Antes da existência humana, existe a Terra. Antes dessa, o Universo. Antes desse, nada se sabe. Ninguém sabe. No presente estágio evolutivo, não é possível saber. O Big Bang nada explica. Os textos sagrados são alegóricos. A Ciência estanca. Tudo isso só poderia ser explicado através de uma causa, que, por sua vez, seria preciso justificar-se e, assim, sucessivamente: um encadeamento de causas sem começo nem fim.
Apenas duas alternativas há: ou essa cadeia é finita, e essa hipótese somente poderia iniciar-se por algo inexplicável — um começo absoluto, de nada precedido, um evento sem causa; ou é infinito e, de igual, inexplicável — porque jamais se chegaria à “causa primeira”. O conhecimento humano não vai além disso.
Aristóteles reivindicava que seria preciso parar em algum lugar. Mas onde? Na incerteza, na dúvida? Onde quer que se pare, o espectro da continuidade exige que se busque uma nova causa. O que se poderia opor a isso é a ideia de uma eterna causa de si mesmo, a quem se daria o nome de Deus — a “causa incriada”, sem princípio nem término. Mas isso implicaria a necessidade de que essa grande causa fosse exterior a toda série causal e, por consequência, transcendente. Porém, o que prova isso: Deus é a ordem das causas? Deus é a razão das causas? O que provaria que essa “Causa Suprema” fosse Deus? Ou que Deus fosse a própria Natureza, como dizia Espinosa? Ou o próprio Ser, como desejava Parmênides? E o que indica que esse Ser Supremo seria dotado de consciência, capaz de amar a Humanidade incondicionalmente? Os religiosos o ignoram tanto quanto os materialistas e os ateus. A verdade não lhes pertence. O mistério também não! Poderiam, contudo, refutar: se o Ser é eterno (se sempre existiu o Cosmos), torna-se irrelevante procurar sua origem. Mas isso seria suficiente para justificá-lo? Os metafísicos não podem fugir dessas indagações, tanto quanto os físicos e os teólogos! O Ser é insondável, o Universo é misterioso! Antes do Homem há o mundo e o enigma do mundo!
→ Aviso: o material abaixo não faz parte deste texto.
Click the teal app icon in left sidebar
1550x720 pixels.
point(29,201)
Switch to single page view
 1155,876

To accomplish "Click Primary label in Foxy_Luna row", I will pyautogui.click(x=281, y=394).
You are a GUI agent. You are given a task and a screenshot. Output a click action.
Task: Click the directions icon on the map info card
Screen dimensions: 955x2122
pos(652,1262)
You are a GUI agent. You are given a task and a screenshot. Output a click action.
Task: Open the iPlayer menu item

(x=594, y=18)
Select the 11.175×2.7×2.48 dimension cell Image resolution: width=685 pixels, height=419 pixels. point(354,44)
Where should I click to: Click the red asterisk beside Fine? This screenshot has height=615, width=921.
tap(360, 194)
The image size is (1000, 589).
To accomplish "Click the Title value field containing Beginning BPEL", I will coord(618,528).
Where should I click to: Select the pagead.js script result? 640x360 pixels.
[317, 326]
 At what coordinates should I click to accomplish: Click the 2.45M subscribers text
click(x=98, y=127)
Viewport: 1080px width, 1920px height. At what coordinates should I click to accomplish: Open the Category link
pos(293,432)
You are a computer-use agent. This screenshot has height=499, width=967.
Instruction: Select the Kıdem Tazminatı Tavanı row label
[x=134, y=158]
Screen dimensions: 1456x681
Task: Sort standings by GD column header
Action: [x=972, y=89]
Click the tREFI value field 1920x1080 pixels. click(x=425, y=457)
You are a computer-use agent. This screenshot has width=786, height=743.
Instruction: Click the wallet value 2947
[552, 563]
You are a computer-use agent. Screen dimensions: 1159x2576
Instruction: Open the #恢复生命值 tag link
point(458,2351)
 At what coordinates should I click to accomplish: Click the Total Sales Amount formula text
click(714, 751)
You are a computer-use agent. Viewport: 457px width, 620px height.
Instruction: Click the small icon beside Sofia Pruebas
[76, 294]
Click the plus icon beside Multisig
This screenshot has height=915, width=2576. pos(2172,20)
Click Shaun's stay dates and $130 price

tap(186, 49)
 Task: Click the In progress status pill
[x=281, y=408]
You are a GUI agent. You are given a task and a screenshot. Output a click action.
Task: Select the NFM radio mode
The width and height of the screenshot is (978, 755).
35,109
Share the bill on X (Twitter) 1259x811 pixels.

Isso, todavia, não descarta em nada o fato de que o homem existe e que se encontra dentro, no âmago do Ser, na profundidade do segredo, nele envolvido por todos os lados, sujeito ao incansável processo de mudança, sem poder desentranhar-se. Seu cadáver é partícula do Cosmos, suas ideias, seus pensamentos, suas ações, são processos de interação com o Todo. Seria ele, então, prisioneiro da iminência? Só será cativo se não existir a transcendência!
Daí o sábio questionamento de Pascal — um dos maiores filósofos cristãos: “Quando considero a pequena duração de minha vida absorvida na eternidade precedente e seguinte, o pequeno espaço que ocupo ou mesmo que vejo, abismado na infinita imensidão dos espaços que ignoro e que me ignoram, assusto-me e me espanto de me ver aqui e não lá; pois não há razão por que aqui e não lá, por que agora e não então. Quem me pôs aqui? Por que ordem e conduta de quem este lugar e este tempo me foram destinados?”. Diante da incapacidade do Homem para responder a contento essas formulações filosóficas, seria razoável perguntar: Deus não seria somente um acaso a mais e o acaso apenas um Deus a menos? Haveria alguma importância em aclarar tudo isso?
Seja como for, além de sua pequenez metafísica, no plano da realidade objetiva, o Homem tem muito de chipanzés e gorilas, muito de assustador (violência, guerras, massacres). É preciso, pois, ter humildade para ver o humanismo sem ilusões — em pleno processo de transição: se o crime é inerente à sua natureza, a luta pela paz e pela justiça também o é. Se o Homem pode ser desumano, somente ele pode e deve tornar-se humano, cabendo-lhe promover sua ascensão. Infere-se, pois, que o humanismo é da essência humana e que a Humanidade não se reduz à mera espécie animal.
Embora não sendo possível saber como a “vida” teve início, sequer quando e onde, pouco importa. A certeza é que ao homem foi dada a incumbência de continuar essa saga, perpetuando a espécie, vivendo com dignidade, cuja tarefa e destino é continuar participando da edificação da maior “obra” que já existiu, com determinação e coragem, à procura da verdade que pode libertar e da emoção que seja verdadeira.